An STI was defined as chlamydia, gonorrhea, or trichomoniasis by NAAT testing. The study was powered for HSV-2 acquisition. Based on HSV-2 prevalence data (8), projected incidence of 7.8% per year, and a median age of sexual debut of 18 (9), we assumed that enrolling 400 HSV-2 seronegative persons would result in 73 observed HSV-2 acquisitions, accounting for 13% dropout.

Data were entered into a password-secured REDCap database (10). Descriptive statistics were used to characterize the cohort. We examined whether STI positivity was associated with education, socioeconomic status, sexual history, and physical exam findings. χ2 test and Fisher's exact test were used to compare categorical variables, and t-test for independent samples for continuous variables. A multivariate logistic regression model was constructed, adjusting for possible cofactors of STI (age, BV, sexual activity, education level, rural residence, vaginal discharge). Each cofactor was added stepwise to the model and included in the final model if significantly associated (p <0.1). Data were analyzed using Stata version 15.1 (StataCorp, College Station, Texas); statistical significance was defined as 2-sided p value <0.05. Missing data was left out of the analysis.


Baseline Characteristics

We screened 610 AGYW, and 400 were enrolled. Two of the most common reasons for ineligibility were failure to return to clinic or report of more than one sexual partner (Figure 1). The median age of participants at enrollment was 18.6 years (IQR 17.6-19.4) and the median years of schooling was 12 (IQR 10-12) (Table 1). There were 155 (38.8%) AGYW residing in an urban setting. Within the home, 191 (47.8%) had running water, 290 (72.5%) had concrete floors, and 277 (69.3%) had electricity. Among enrolled participants, 322 (80.5%) reported no prior history of sex, while 78 (19.5%) reported one lifetime sexual partner.


Figure 1. Flow diagram for enrollment.


Table 1. Baseline characteristics of adolescent girls and young women enrolled in the prospective cohort.

Sexual History

Among the 78 participants who reported one lifetime sexual partner, the median age at first sexual intercourse was 18.7 years, and the median age of the sexual partner was 22 (IQR 21-24) (Table 2). Seventy (89.7%) of these participants endorsed sex with consent, and 20 (25.6%) reported receiving a reward for sex. Twenty (25.6%) AGYW reported contraception use in the last 3 months, with most (60%) reporting emergency pill use, and 35% reporting condom use.

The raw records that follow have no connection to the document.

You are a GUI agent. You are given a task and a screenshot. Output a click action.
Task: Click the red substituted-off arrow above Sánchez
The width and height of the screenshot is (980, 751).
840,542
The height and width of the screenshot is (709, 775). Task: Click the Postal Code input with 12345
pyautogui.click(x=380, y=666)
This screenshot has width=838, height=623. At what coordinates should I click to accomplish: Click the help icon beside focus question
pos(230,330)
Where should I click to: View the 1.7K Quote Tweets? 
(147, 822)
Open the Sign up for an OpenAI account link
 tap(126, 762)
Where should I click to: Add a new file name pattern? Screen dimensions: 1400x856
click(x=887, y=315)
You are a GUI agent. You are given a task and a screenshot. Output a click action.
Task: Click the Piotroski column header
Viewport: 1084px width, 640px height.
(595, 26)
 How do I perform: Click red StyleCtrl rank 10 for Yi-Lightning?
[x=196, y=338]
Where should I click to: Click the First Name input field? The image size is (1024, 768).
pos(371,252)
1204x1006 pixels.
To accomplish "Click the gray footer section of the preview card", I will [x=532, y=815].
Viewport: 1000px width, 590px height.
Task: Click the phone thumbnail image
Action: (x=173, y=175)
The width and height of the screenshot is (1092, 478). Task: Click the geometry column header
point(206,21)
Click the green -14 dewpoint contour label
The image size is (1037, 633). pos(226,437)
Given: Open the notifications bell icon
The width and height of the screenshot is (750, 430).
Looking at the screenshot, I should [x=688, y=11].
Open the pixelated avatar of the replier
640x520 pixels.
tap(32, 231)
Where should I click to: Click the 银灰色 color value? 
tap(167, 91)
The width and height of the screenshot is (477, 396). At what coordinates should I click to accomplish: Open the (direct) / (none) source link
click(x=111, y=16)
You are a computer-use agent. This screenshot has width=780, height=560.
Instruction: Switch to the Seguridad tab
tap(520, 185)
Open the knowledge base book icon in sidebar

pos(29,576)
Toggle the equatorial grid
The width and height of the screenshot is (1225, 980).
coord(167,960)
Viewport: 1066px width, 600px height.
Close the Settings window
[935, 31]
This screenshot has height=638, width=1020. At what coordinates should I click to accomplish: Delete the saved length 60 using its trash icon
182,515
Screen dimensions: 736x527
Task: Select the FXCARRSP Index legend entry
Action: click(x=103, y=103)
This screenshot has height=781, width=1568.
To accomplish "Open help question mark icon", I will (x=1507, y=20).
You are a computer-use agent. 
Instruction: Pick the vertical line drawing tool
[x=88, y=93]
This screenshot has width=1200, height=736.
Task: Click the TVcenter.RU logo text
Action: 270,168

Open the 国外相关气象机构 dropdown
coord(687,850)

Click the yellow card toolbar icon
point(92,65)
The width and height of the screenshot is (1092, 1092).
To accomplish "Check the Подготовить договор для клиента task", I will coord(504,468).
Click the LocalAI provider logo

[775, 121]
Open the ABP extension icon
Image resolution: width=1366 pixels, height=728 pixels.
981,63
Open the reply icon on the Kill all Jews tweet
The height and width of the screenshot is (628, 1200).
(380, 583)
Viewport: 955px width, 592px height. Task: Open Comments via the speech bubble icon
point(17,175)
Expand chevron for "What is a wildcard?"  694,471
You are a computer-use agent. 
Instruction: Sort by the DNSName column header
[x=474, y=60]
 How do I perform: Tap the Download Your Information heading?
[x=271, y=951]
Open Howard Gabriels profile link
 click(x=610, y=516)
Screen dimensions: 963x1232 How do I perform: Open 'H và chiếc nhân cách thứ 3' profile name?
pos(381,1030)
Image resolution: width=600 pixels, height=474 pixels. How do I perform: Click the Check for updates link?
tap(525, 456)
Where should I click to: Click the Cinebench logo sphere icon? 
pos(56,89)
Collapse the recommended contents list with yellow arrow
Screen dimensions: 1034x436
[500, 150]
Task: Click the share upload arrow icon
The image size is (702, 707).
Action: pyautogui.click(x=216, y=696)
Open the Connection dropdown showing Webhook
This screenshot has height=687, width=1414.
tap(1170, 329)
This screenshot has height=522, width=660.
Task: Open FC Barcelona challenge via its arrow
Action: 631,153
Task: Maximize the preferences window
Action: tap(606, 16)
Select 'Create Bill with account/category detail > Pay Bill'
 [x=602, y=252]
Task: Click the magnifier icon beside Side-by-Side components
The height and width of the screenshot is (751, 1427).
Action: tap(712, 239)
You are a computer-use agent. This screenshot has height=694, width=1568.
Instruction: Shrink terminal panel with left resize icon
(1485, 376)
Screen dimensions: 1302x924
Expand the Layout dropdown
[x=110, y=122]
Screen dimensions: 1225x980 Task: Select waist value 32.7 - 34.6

Table 2. Sexual history for adolescent girls and young women reporting prior sexual intercourse (N = 78).

Clinical Findings

Overall, 376 (94%) AGYW had external genital exams done, and 4 were circumcised. Eighteen (4.8%) of AGYW were noted to have an abnormal genital finding, with 11 participants (3%) having abnormal vaginal discharge. Of these 11 participants, 4 tested positive for an STI. Other abnormal genital exam findings included 6 participants with erythema, 4 with swelling, 2 with warts, 1 with a papular rash, and 3 with skin discoloration.

STI Test Results

Of the 400 participants, 373 had a vaginal swab collected for GC, CT, or TV testing. Twenty participants did not have a swab collected due to menstruation; 7 did not have a swab collected for other reasons. Forty-nine (13.1%) tested positive for an STI, with CT detected in 41 (11%), GC in 5 (1.3%), and TV in 3 (0.8%) (Table 3). No persons had more than 1 STI. BV was found in 21 (5.6%) of the participants. Concurrent BV was detected among 5 participants with CT, and 2 with GC.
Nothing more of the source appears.